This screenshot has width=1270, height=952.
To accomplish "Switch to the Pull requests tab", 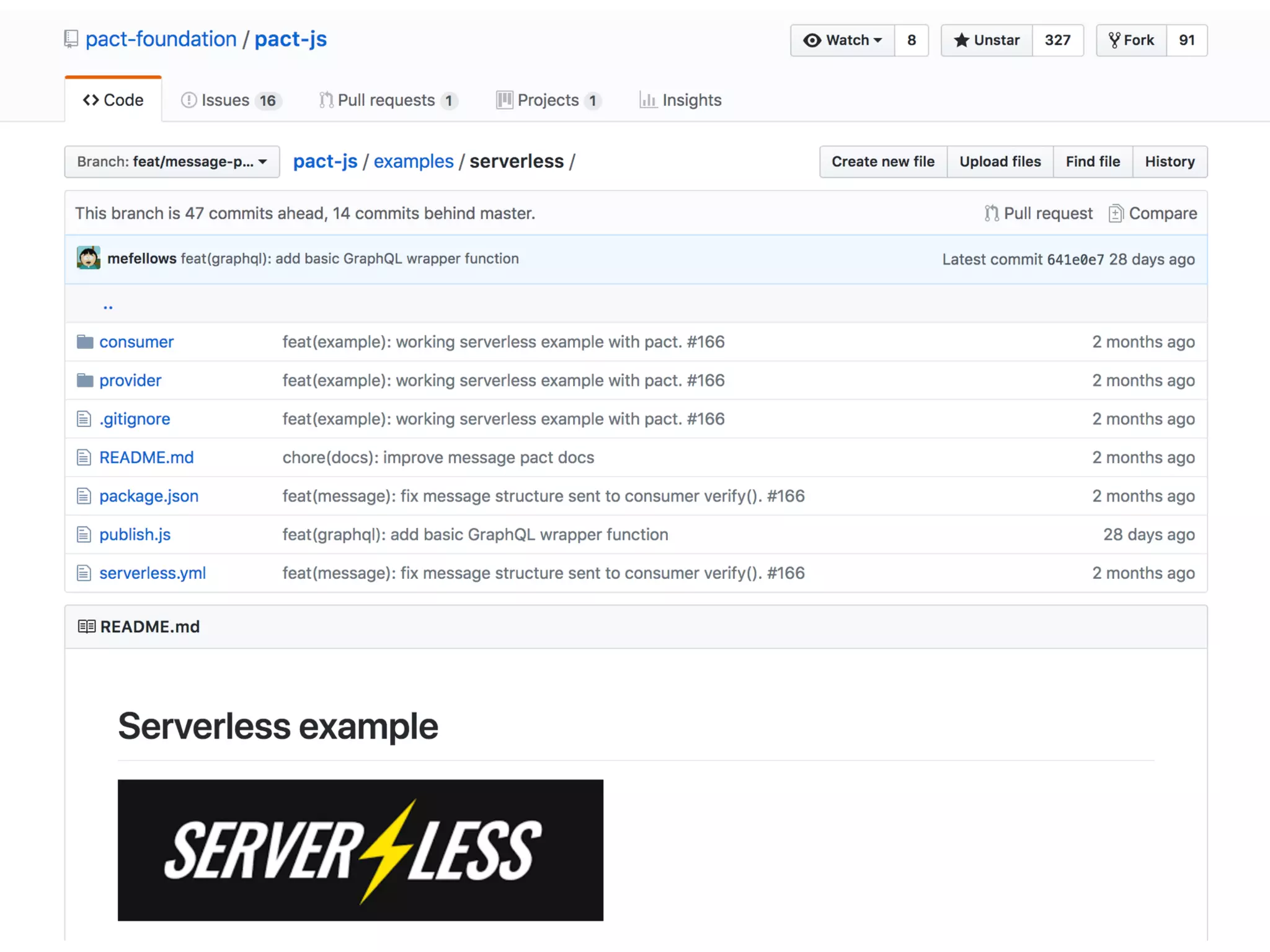I will pyautogui.click(x=388, y=100).
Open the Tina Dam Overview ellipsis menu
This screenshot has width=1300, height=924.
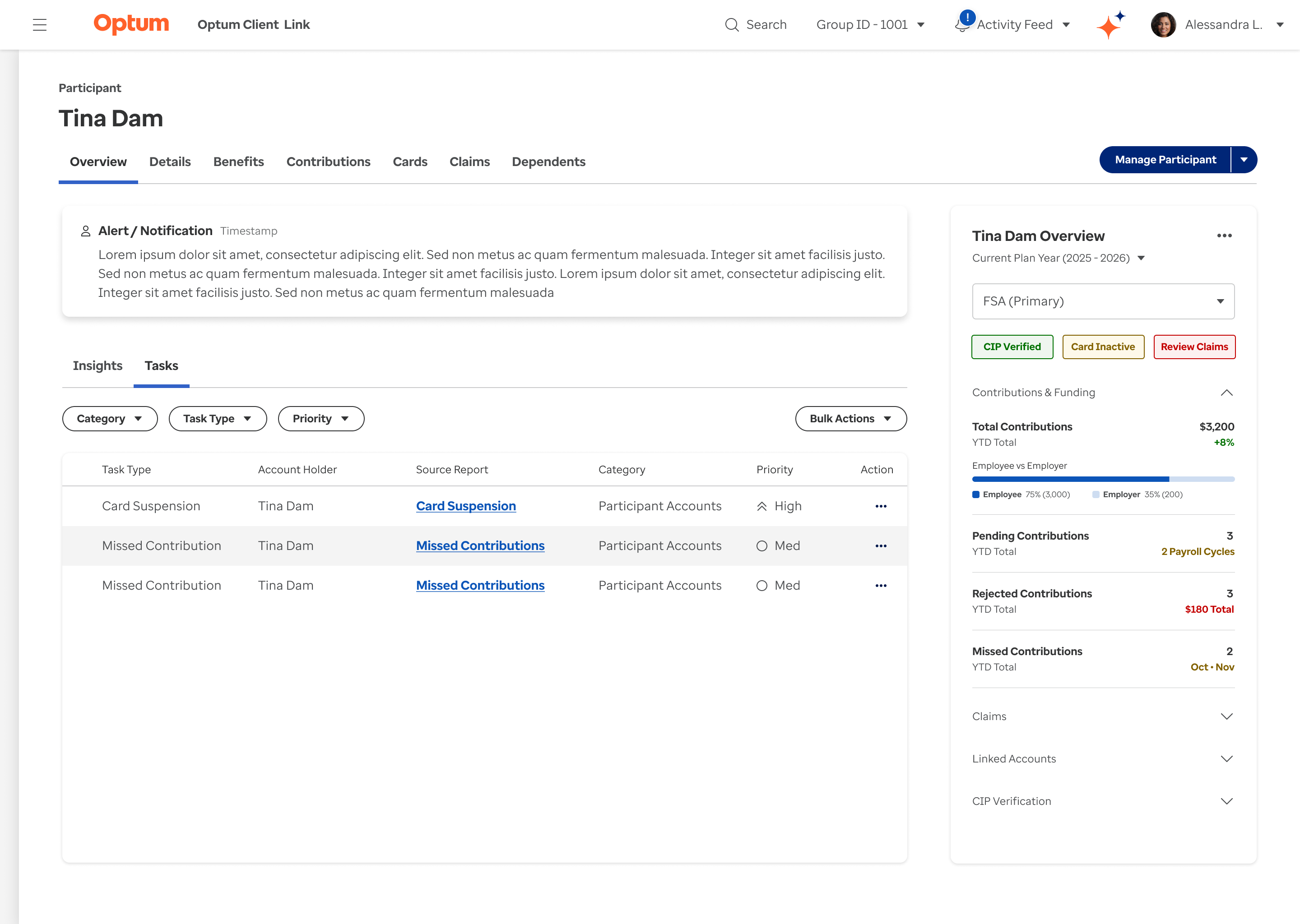pos(1224,236)
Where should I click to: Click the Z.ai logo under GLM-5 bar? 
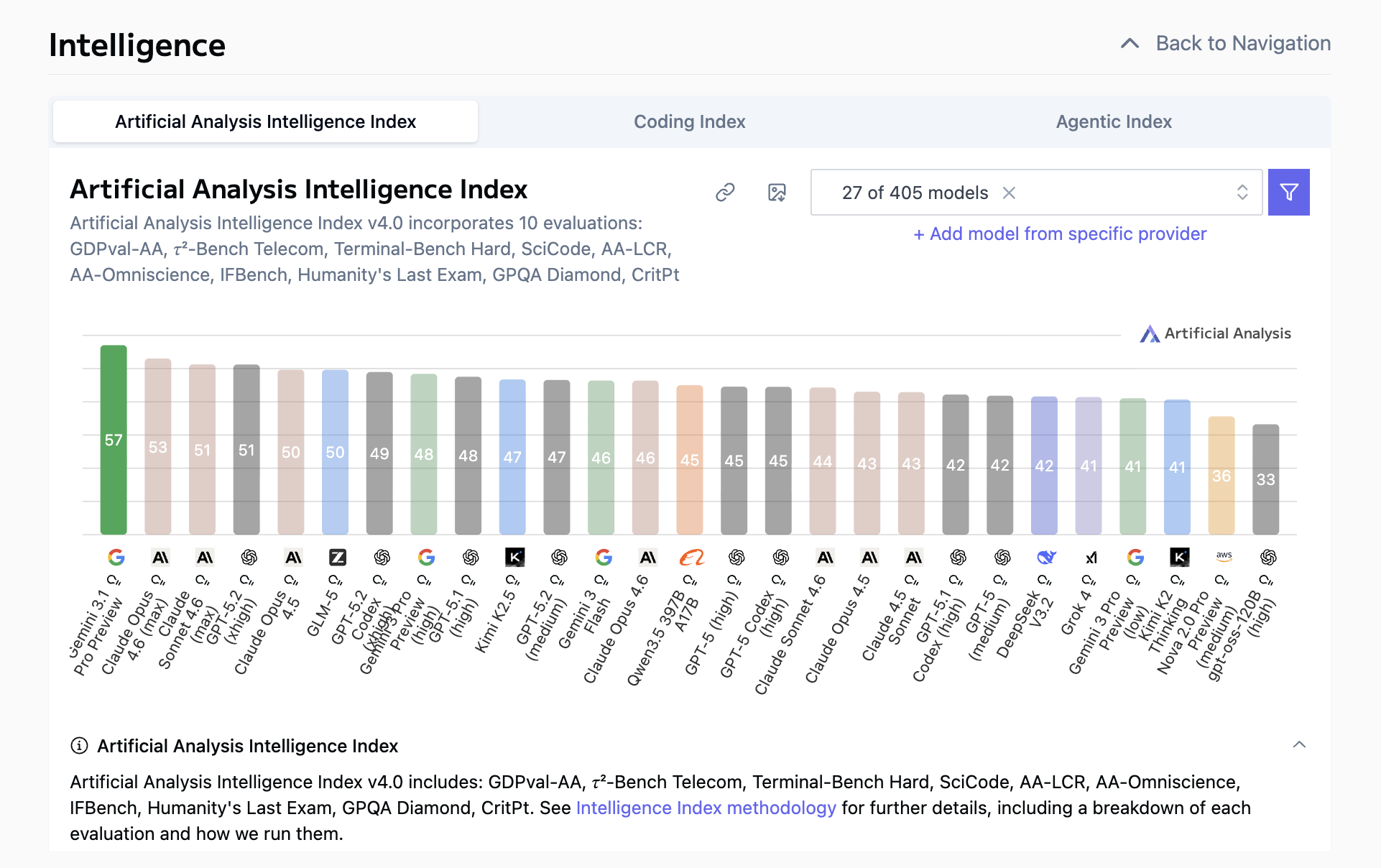click(x=337, y=557)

*Task prompt*
Only the lines from the one containing "This screenshot has width=1300, height=924." through the end of the records are wanted, set down exactly and without their pictures.

*Solution for this problem*
This screenshot has width=1300, height=924.
pos(1224,236)
Where should I click to: Click the Z.ai logo under GLM-5 bar? 
click(x=337, y=557)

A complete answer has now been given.